On Wednesday I posted about how to prepare for final exams. It seems only fitting that I should talk about what happens after the preparation is over. So visualize yourself as having done all that preparation, gotten a good night’s sleep and a good breakfast (and had some chocolate, as some of the commenters suggested). Now it’s time to go get it done.
I’ve been teaching professionally for ten years and spent four years in college and five years in graduate school prior to that, and I like to think that I’ve basically seen it all when it comes to exams. Here’s some advice I’ve gleaned from my experiences on how to actually take exams effectively. I’m gearing my remarks primarily towards finals in mathematics, since that’s what I’m most familiar with. But I think these also transfer reasonably well to other disciplines.
And in this article, I’ll focus on the final exam up through the first five minutes of the exam period. There’s almost as much going on from a strategic standpoint in the first five minutes of an exam as there is for the remaining 115 minutes.
First of all, you need to have all the proper gear for the final. Here is what I suggest:
- Writing implement of choice + backups. Experiment with a pen or pencil until you find one you’re really comfortable with. I remember once in college, taking an all-essay English final with a Bic ballpoint I found on the floor, because I’d left my pens back in the dorm. My carpals still ache.
- Calculator + backup batteries. A solar calculator is even better.
- 8.5 x 11 paper for scratch work.
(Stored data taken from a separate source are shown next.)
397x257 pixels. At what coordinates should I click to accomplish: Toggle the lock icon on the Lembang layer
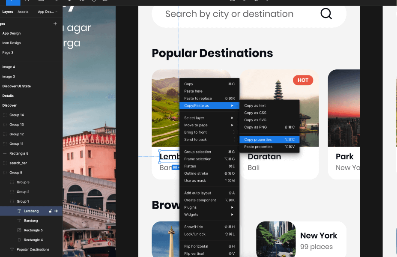pos(51,211)
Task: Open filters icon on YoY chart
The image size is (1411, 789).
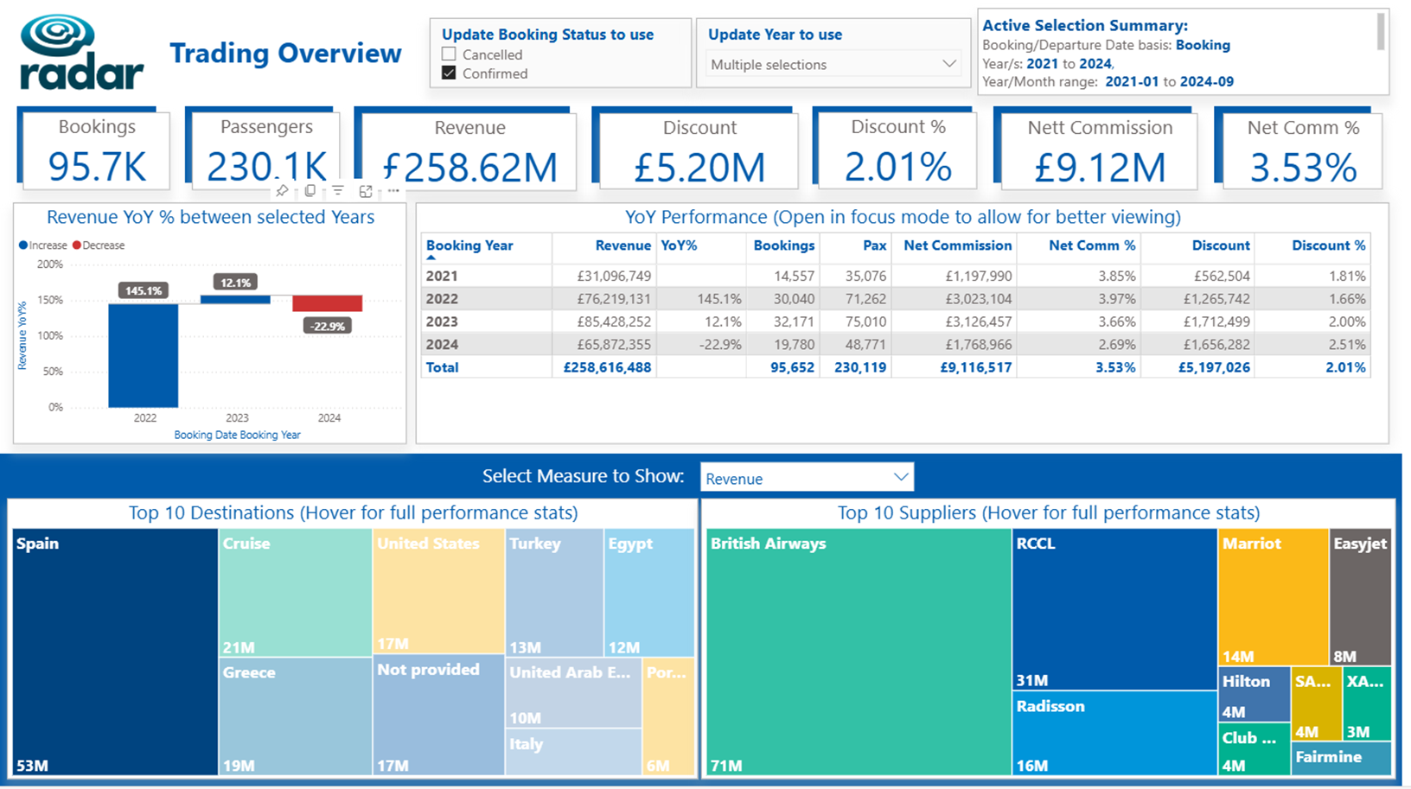Action: [x=338, y=191]
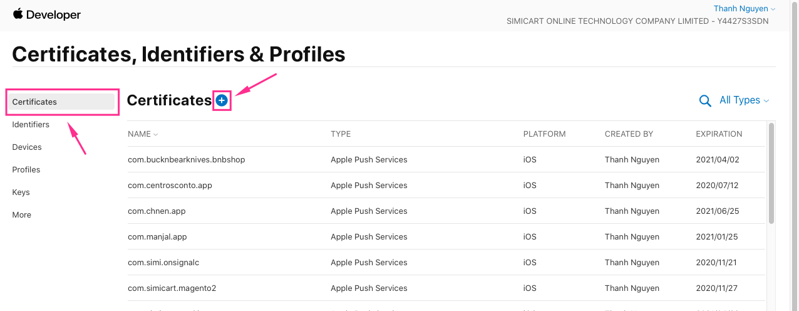Expand the Thanh Nguyen account menu
799x311 pixels.
click(745, 9)
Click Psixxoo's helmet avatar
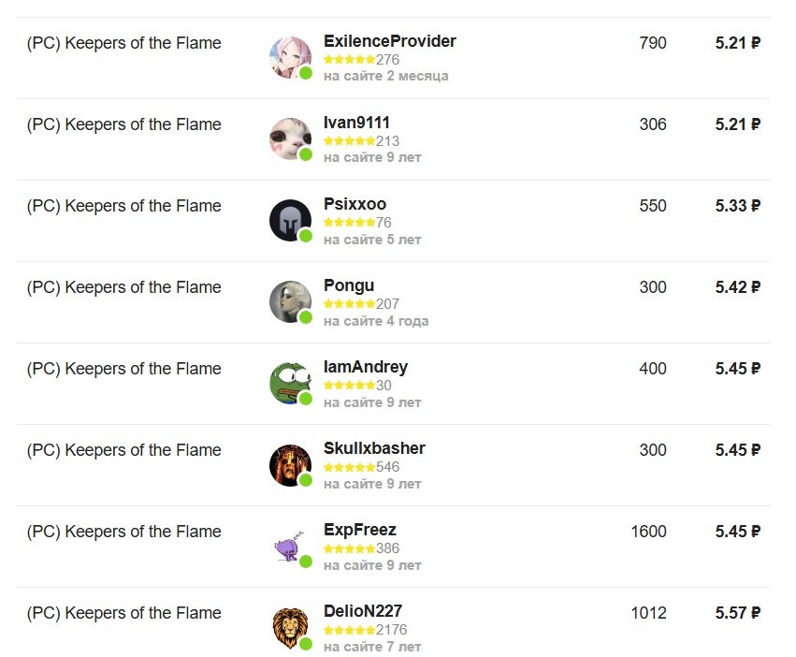 click(290, 221)
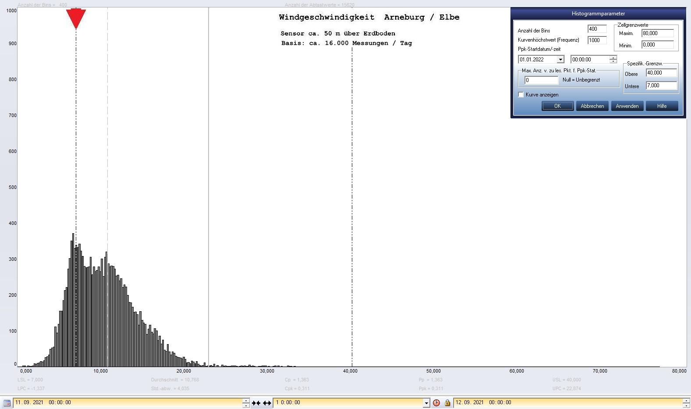Click the padlock lock icon
This screenshot has width=691, height=409.
447,403
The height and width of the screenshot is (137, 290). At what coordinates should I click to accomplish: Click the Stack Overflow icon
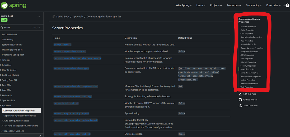coord(240,105)
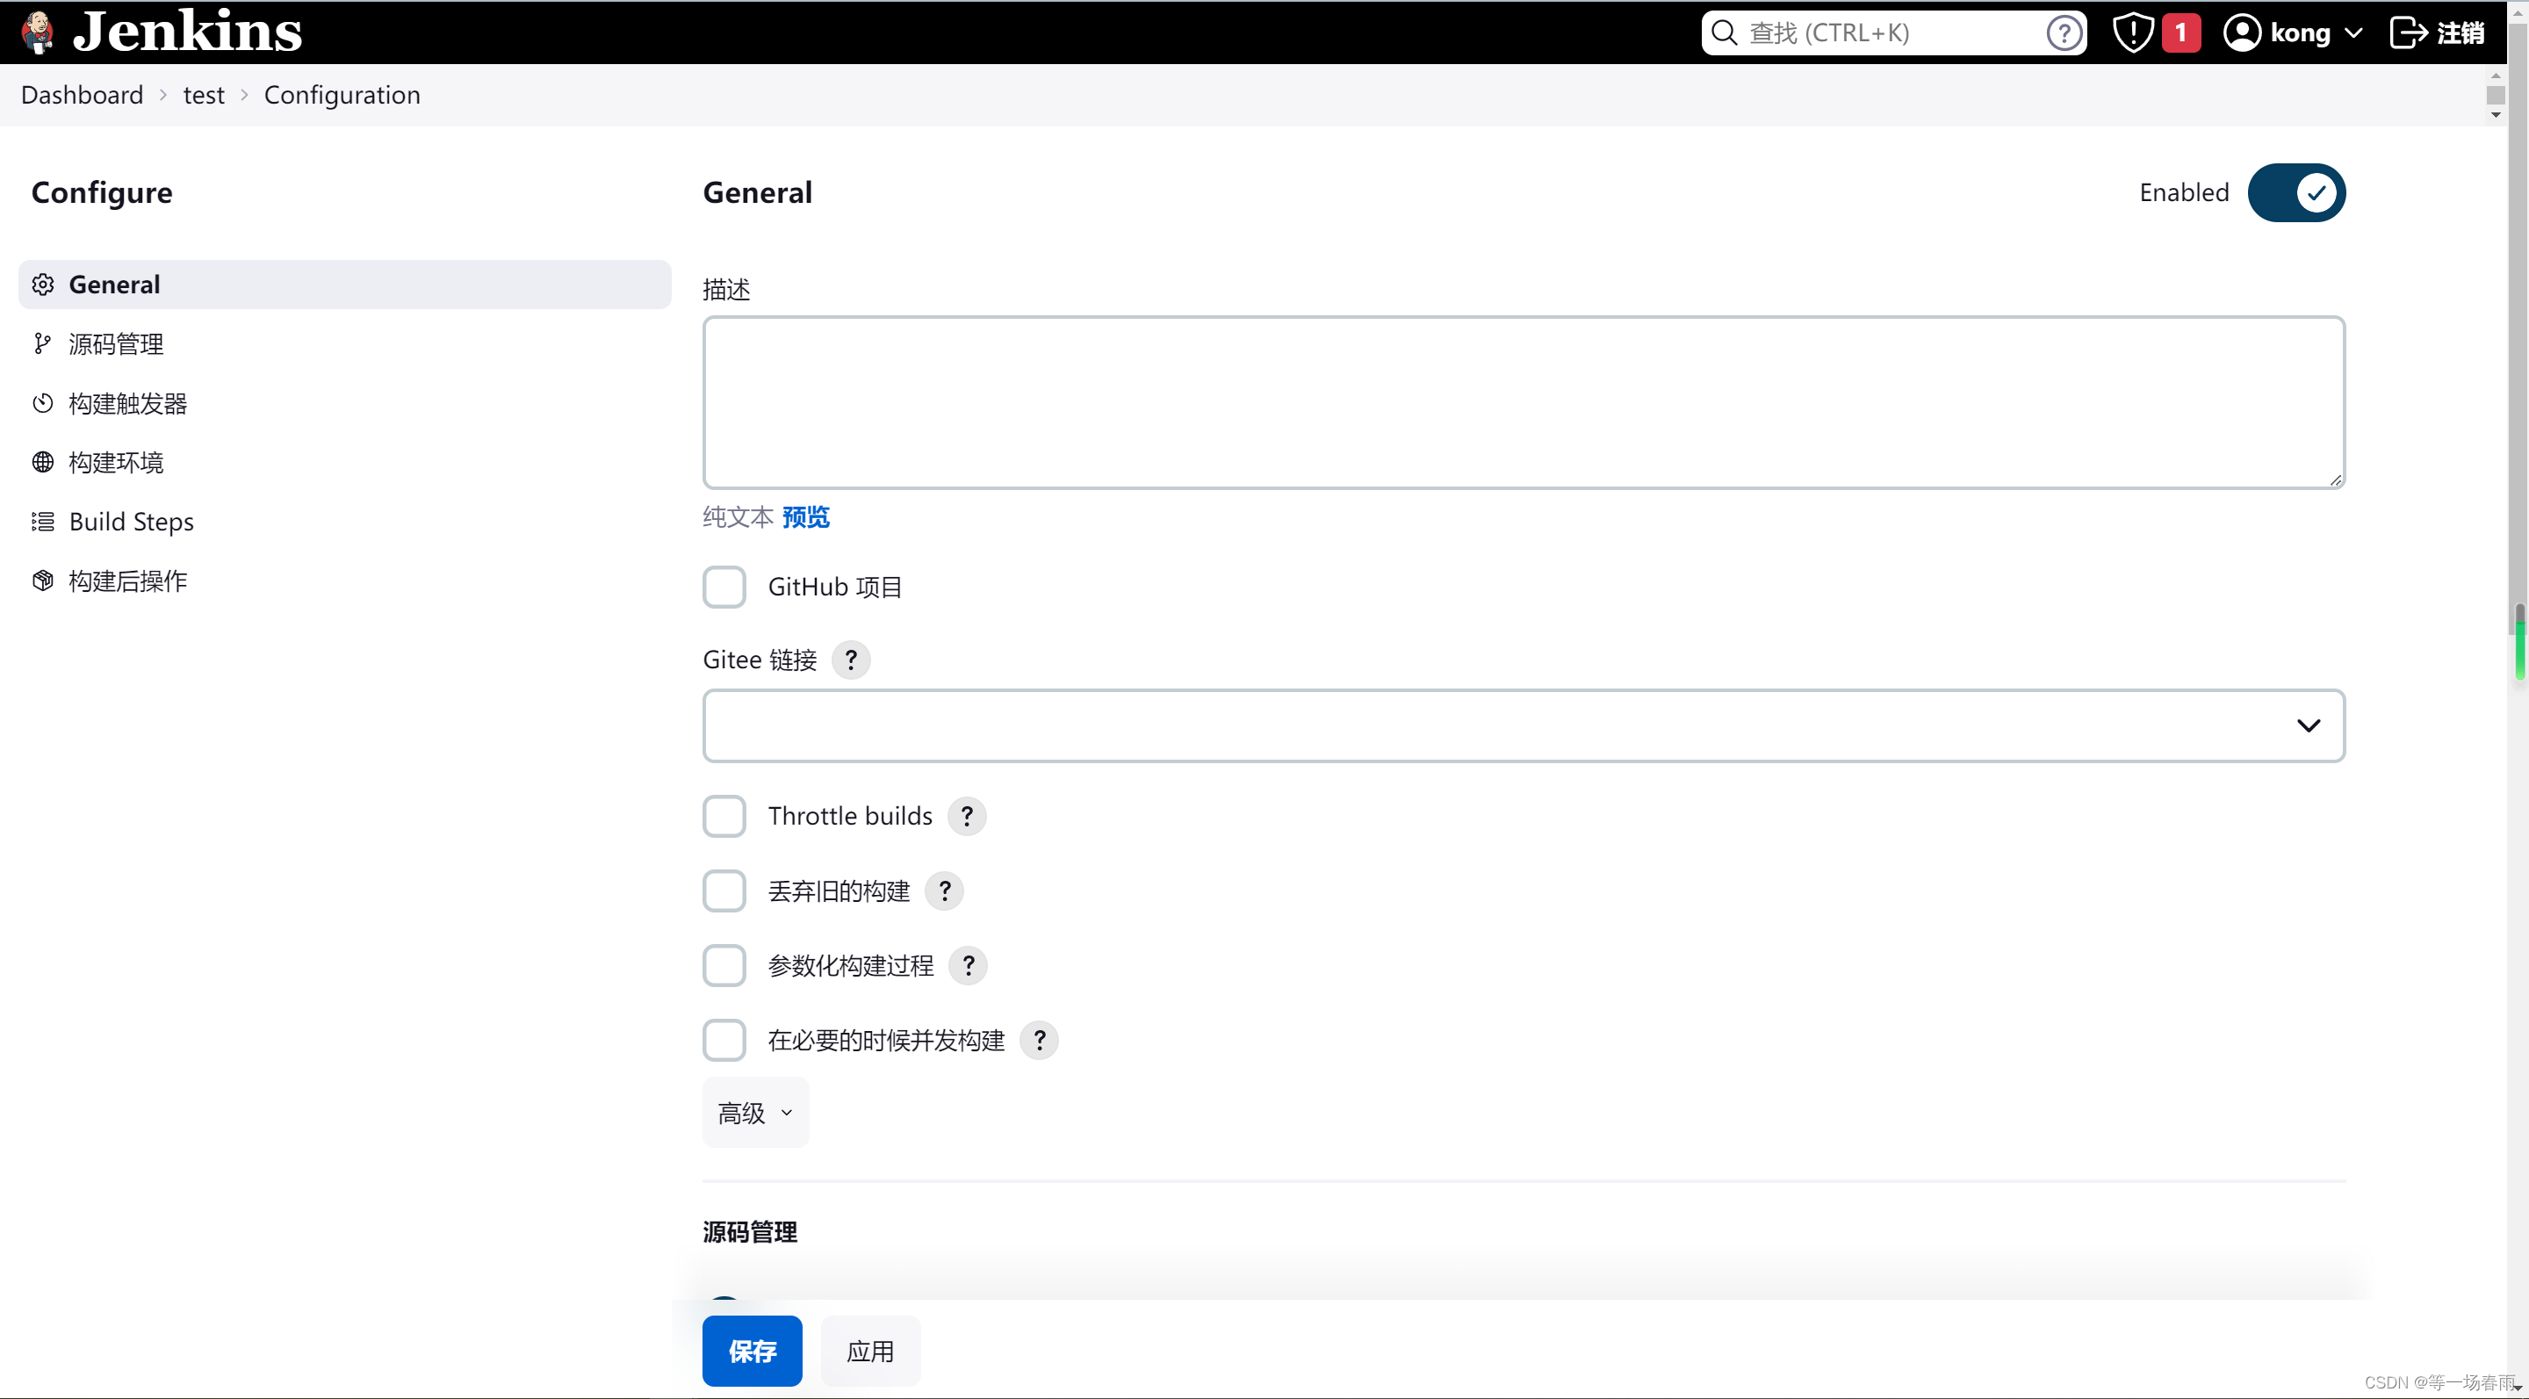Expand the Gitee 链接 dropdown
This screenshot has width=2529, height=1399.
(x=2308, y=726)
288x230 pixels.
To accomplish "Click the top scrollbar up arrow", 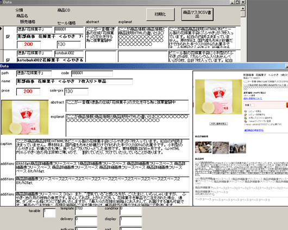I will (x=243, y=9).
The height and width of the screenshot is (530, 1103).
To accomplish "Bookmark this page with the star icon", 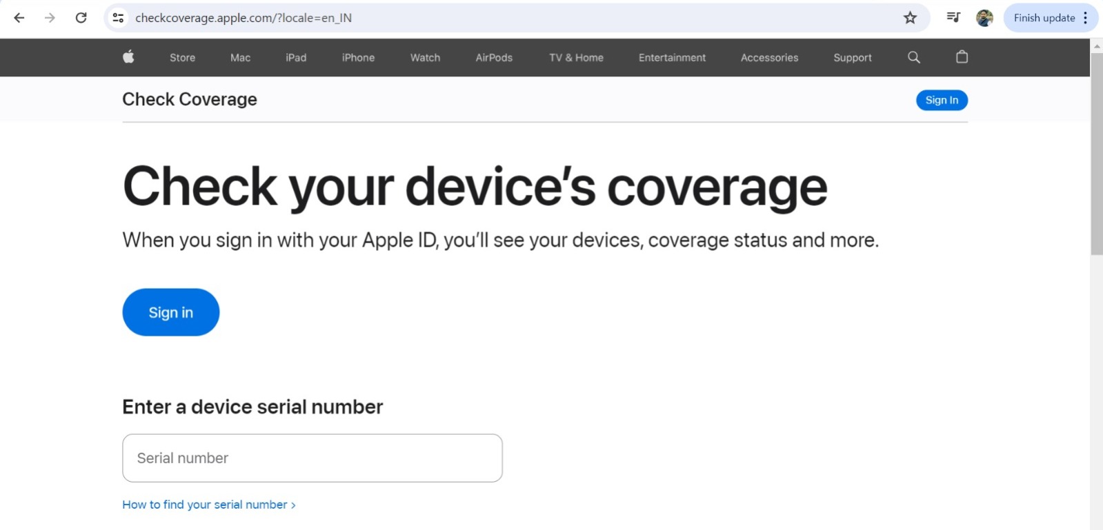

A cost-effective approach to obtaining large amounts of scratch paper is to buy a single ream of plain, store-brand copy paper at a big-box office supply store or at Wal-Mart. A ream of 500 sheets of this kind of paper at Office Depot will cost you $4.49, which is chump change. A carton of 10 reams is just $32.99, so consider going in on one with nine classmates.
- 3 x 5 notecards. You should have notecards everywhere just on general principle, but they come in especially handy when preparing for exams and taking them (see below). They’re cheap, even cheaper when you buy in bulk.
- Some kind of accurate timekeeping device, like a watch or a cell phone. Do not ever take a timed test or exam without one! Keeping track of time is essential in any timed assessment. Be aware that more and more colleges are banning cell phones from tests and exams because of the potential for cheating, so make sure you know the rules about these. It wouldn’t be good to show up intending to use your cell phone to watch the time, only to find out it’s illegal.
- Anything else permitted by your instructor.
Show up to the exam room 10-15 minutes before the exam begins. Find a comfortable seat -- your usual seat from the class meetings, if possible -- and arrange your stuff so that it is all easily accessible.
At some point, the professor or proctor will begin the exam period, usually with some remarks. LISTEN to these remarks. Often these are just boilerplate announcements about how long the exam period is and so on, but sometimes there is crucial information about typographical errors and other things which require your attention. I’ve seen students fail exams because they didn’t correct a typo that I took great pains to announce clearly at the beginning of an exam.
Then the exam will be handed out. Put your name on it and date it. And especially check to see if there is any auxiliary materials for the exam being passed out -- handouts with formulas or statistical tables or what have you. Arrange these materials front-and-center on your desk.
Then, at last, the exam is handed out and the clock is started. Let’s do this thing!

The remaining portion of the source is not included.